- Source information:

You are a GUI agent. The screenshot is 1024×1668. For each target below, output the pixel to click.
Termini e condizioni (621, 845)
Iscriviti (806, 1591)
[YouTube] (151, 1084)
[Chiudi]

- Activity: After the last line of the data, restate all the entries verbatim.

- Output below:
You are a GUI agent. The screenshot is 1024×1668. For each target below, output the pixel to click.
Termini e condizioni (621, 845)
Iscriviti (806, 1591)
[YouTube] (151, 1084)
[Chiudi]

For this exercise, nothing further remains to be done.